Question: If $L : V → W $is a linear mapping and $\{L(v_1), \dots, L(v_n)\}$ is linearly independent, then $\{v_1, \dots, v_n\}$ is linearly independent.
Proof:
1.$\{L(v_1), ... L(v_n)\}$ is linearly independent implies $d_1L(v_1) + \cdots+ d_nL(v_n) = 0$ only has the trivial solution.
2. This can be rewritten as $L(d_1v_1 + \cdots+ d_nv_n) = 0$.
3. Since linear mappings send zero to zero, we have $d_1v_1 +\cdots + d_nv_n = 0$, where the only solution is the trivial solution.
4. Thus $\{v_1, ..., v_n\}$ is linearly independent.
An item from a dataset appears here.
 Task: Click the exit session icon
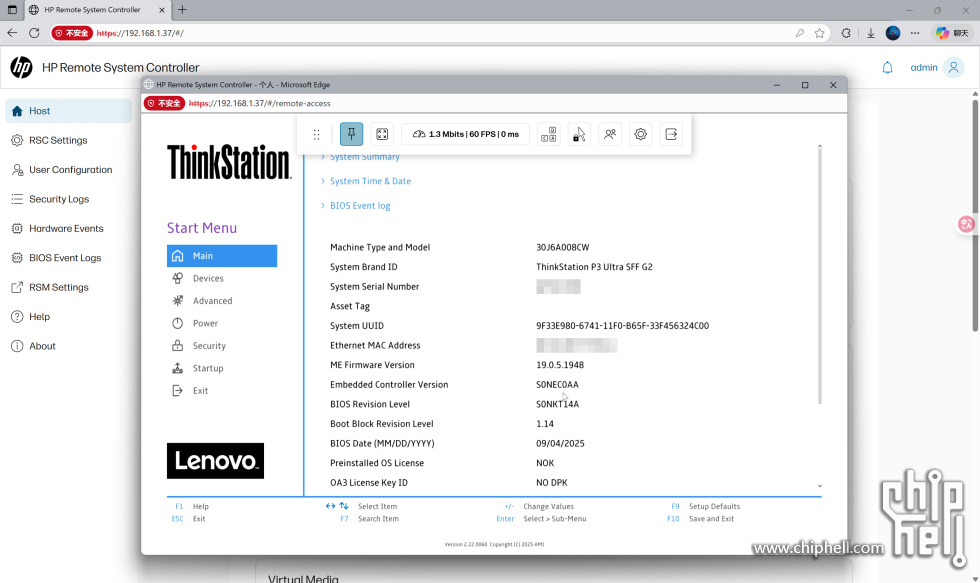coord(671,134)

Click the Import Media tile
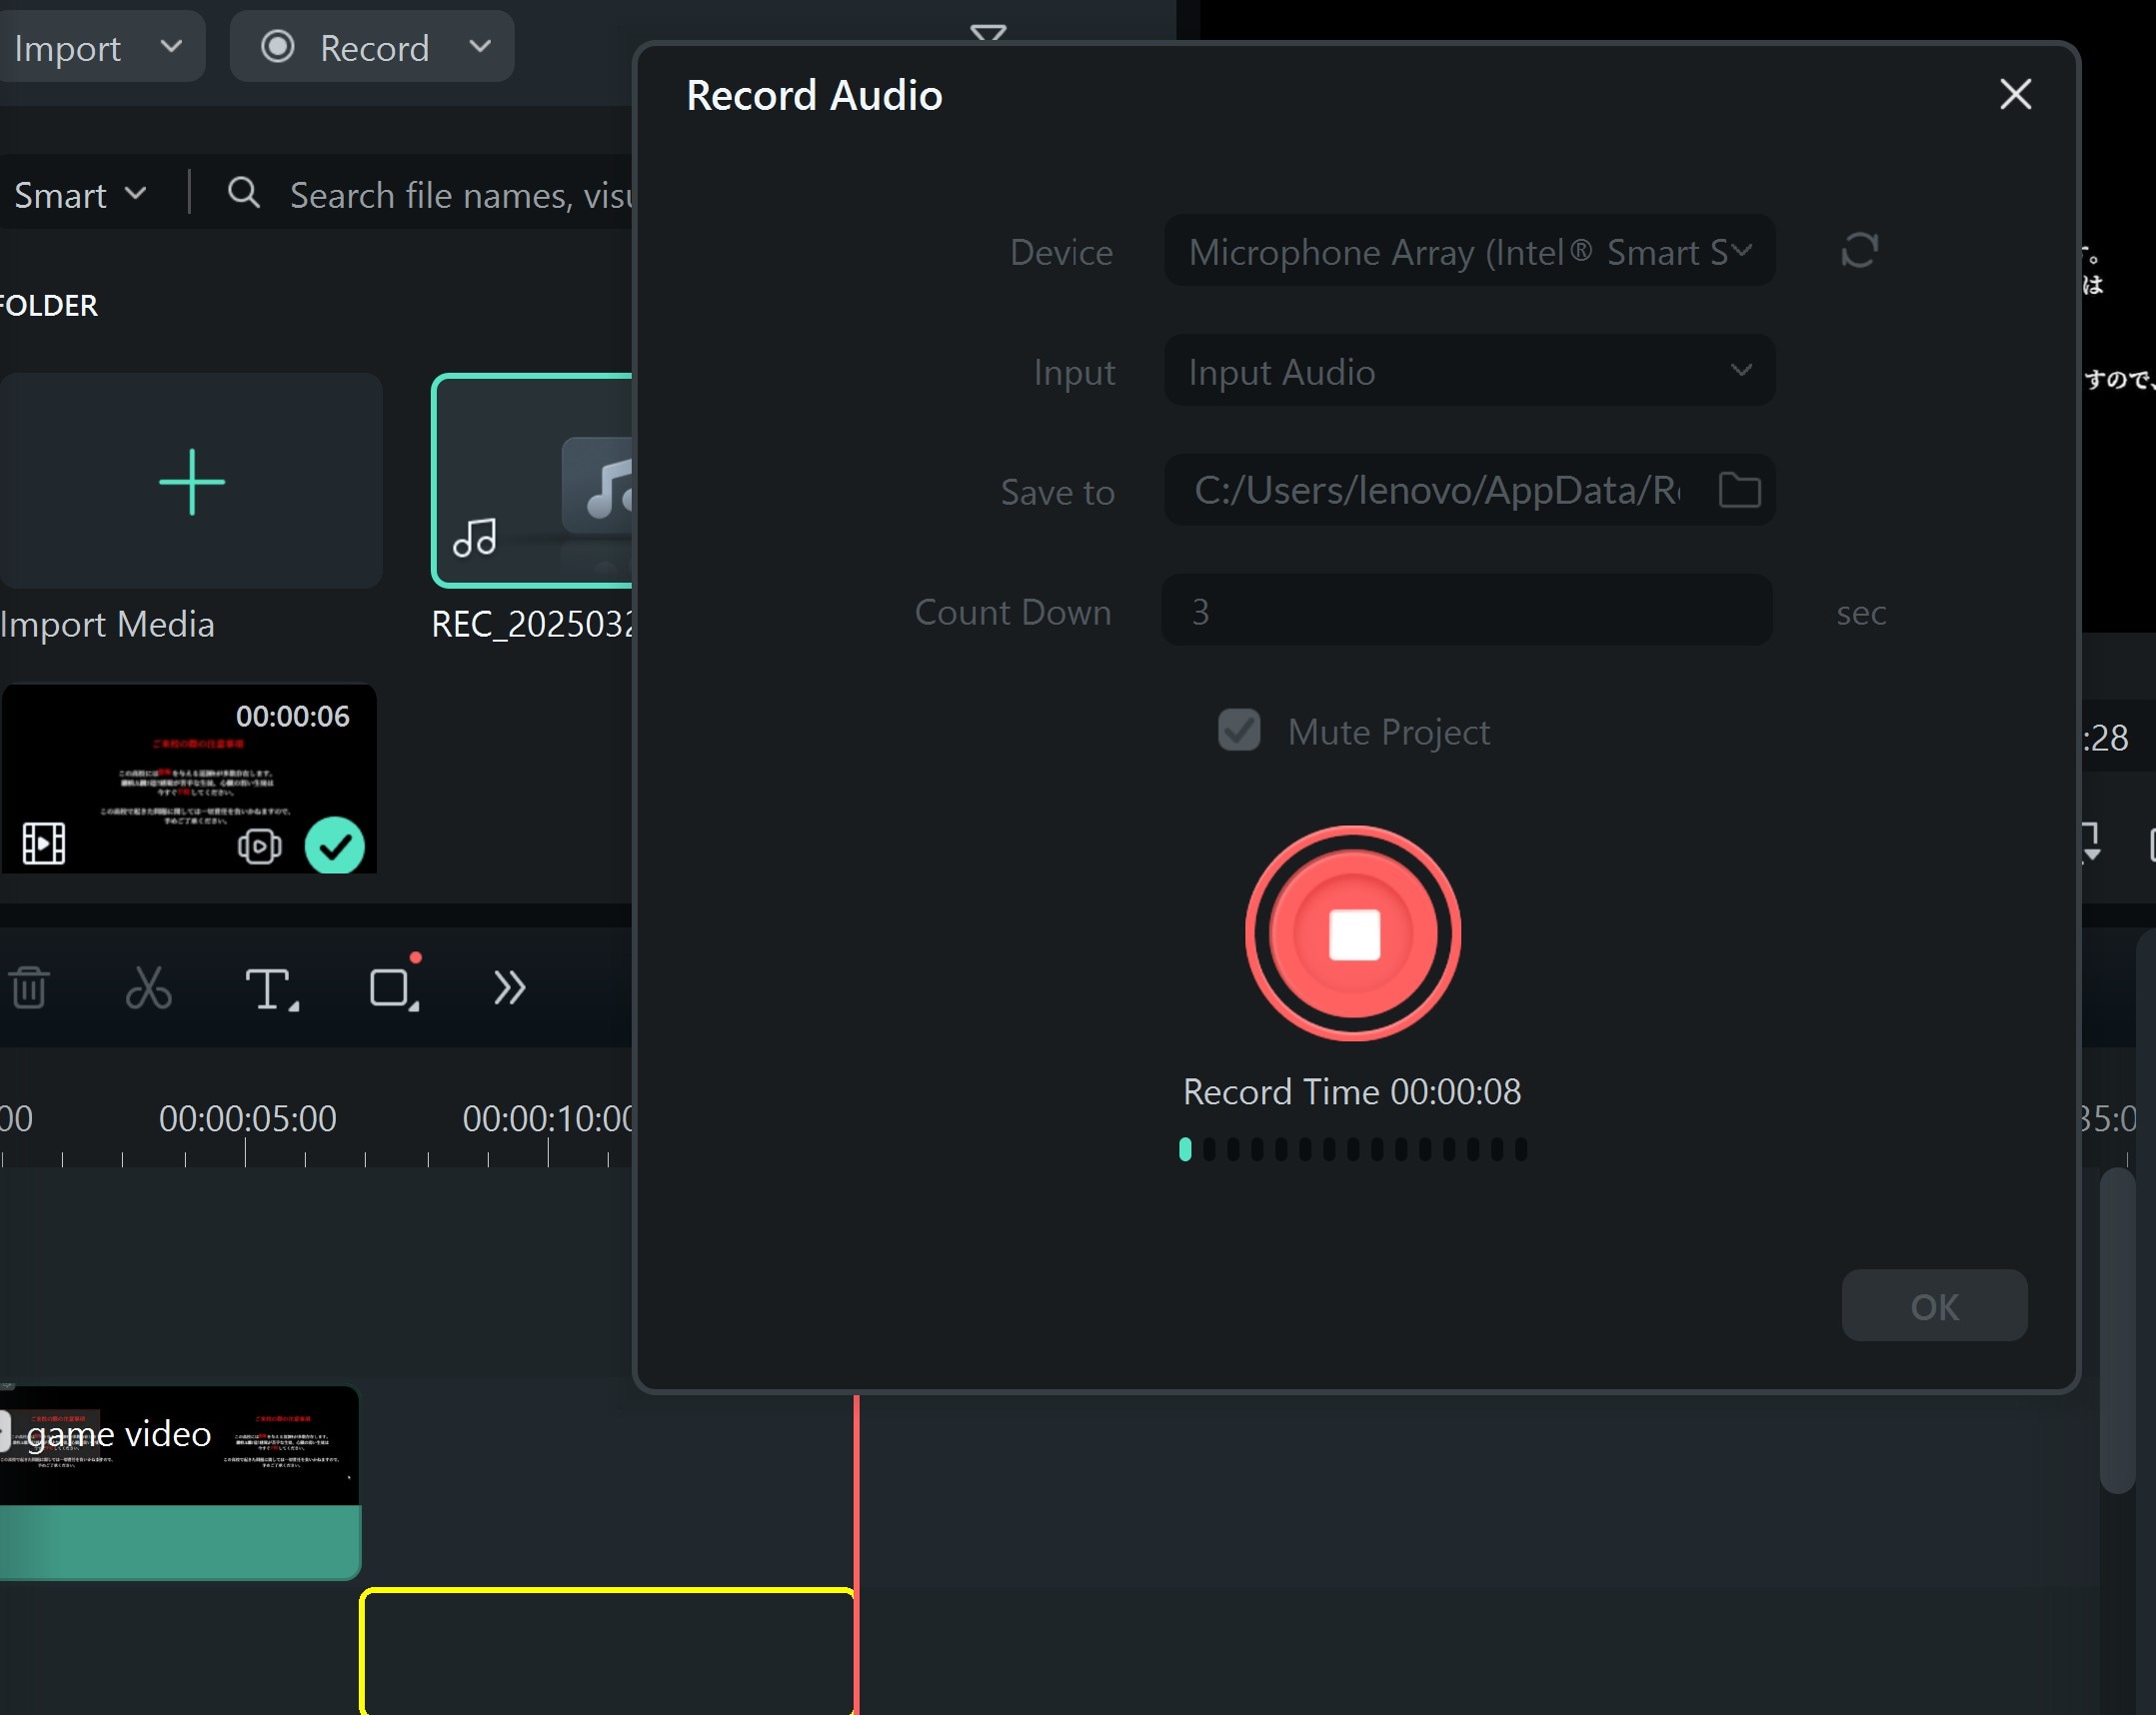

I'm not sure if I can go from steps 2 to 3 because the $d_1 ,... ,d_n$ represent any real numbers, and since the equation has changed, the $d_1, ..., d_n$ could also change to match the new equation and are no longer all zeros.
Any feedback would be appreciated. Thanks
The step is allowed if the transfomation is injective that is $L(x)=0 \implies x=0$.
For further details refer to Showing that a one-to-one linear transformation maps a linearly independent set onto a linearly independent set.